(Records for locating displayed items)
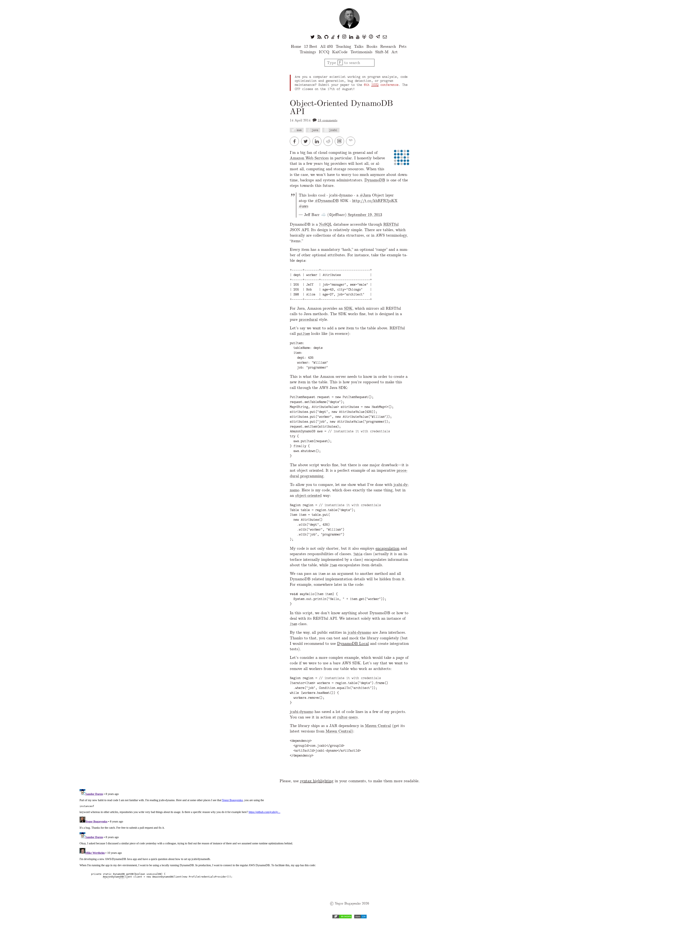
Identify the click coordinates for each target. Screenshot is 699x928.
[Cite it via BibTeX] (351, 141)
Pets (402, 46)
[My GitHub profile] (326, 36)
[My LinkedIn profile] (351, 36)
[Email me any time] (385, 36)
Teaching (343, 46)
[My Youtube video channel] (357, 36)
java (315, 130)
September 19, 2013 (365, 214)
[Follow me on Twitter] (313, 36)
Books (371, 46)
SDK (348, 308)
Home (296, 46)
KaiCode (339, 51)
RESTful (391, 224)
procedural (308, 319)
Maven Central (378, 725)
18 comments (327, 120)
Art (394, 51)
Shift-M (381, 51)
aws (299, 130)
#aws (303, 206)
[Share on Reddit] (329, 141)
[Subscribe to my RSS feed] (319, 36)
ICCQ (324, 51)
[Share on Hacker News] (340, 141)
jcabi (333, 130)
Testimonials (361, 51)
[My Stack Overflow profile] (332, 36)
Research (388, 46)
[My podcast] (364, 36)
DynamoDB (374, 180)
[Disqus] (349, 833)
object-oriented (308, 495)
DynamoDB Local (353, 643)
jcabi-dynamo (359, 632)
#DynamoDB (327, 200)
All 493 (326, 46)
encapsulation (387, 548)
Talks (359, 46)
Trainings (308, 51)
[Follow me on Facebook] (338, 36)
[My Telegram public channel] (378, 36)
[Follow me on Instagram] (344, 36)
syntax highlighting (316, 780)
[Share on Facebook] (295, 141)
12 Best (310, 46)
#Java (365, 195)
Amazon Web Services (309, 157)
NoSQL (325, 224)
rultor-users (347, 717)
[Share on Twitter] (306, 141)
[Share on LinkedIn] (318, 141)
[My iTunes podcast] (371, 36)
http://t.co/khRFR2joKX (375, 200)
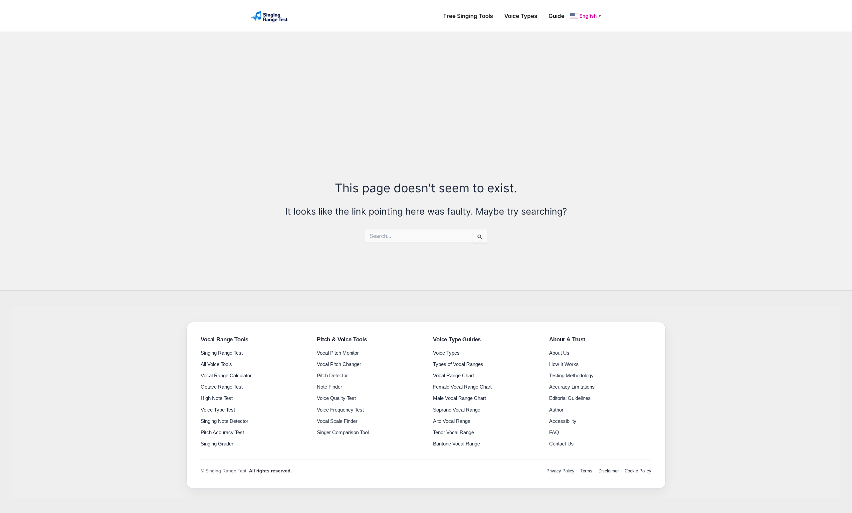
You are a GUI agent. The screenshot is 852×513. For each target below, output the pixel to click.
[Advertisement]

--- Aim of the exercise ---
Pull out every line of the entries above, word for word, and leave the pictures out of your answer.

--- Written response ---
Identify the click coordinates for each target. Screenshot is 699x928.
[Cite it via BibTeX] (351, 141)
Pets (402, 46)
[My GitHub profile] (326, 36)
[My LinkedIn profile] (351, 36)
[Email me any time] (385, 36)
Teaching (343, 46)
[My Youtube video channel] (357, 36)
java (315, 130)
September 19, 2013 (365, 214)
[Follow me on Twitter] (313, 36)
Books (371, 46)
SDK (348, 308)
Home (296, 46)
KaiCode (339, 51)
RESTful (391, 224)
procedural (308, 319)
Maven Central (378, 725)
18 comments (327, 120)
Art (394, 51)
Shift-M (381, 51)
aws (299, 130)
#aws (303, 206)
[Share on Reddit] (329, 141)
[Subscribe to my RSS feed] (319, 36)
ICCQ (324, 51)
[Share on Hacker News] (340, 141)
jcabi (333, 130)
Testimonials (361, 51)
[My Stack Overflow profile] (332, 36)
Research (388, 46)
[My podcast] (364, 36)
DynamoDB (374, 180)
[Disqus] (349, 833)
object-oriented (308, 495)
DynamoDB Local (353, 643)
jcabi-dynamo (359, 632)
#DynamoDB (327, 200)
All 493 (326, 46)
encapsulation (387, 548)
Talks (359, 46)
Trainings (308, 51)
[Follow me on Facebook] (338, 36)
[My Telegram public channel] (378, 36)
[Follow me on Instagram] (344, 36)
syntax highlighting (316, 780)
[Share on Facebook] (295, 141)
12 Best (310, 46)
#Java (365, 195)
Amazon Web Services (309, 157)
NoSQL (325, 224)
rultor-users (347, 717)
[Share on Twitter] (306, 141)
[Share on LinkedIn] (318, 141)
[My iTunes podcast] (371, 36)
http://t.co/khRFR2joKX (375, 200)
You are a GUI agent. The screenshot is 852×513. For each target below, output the pixel to click.
[Advertisement]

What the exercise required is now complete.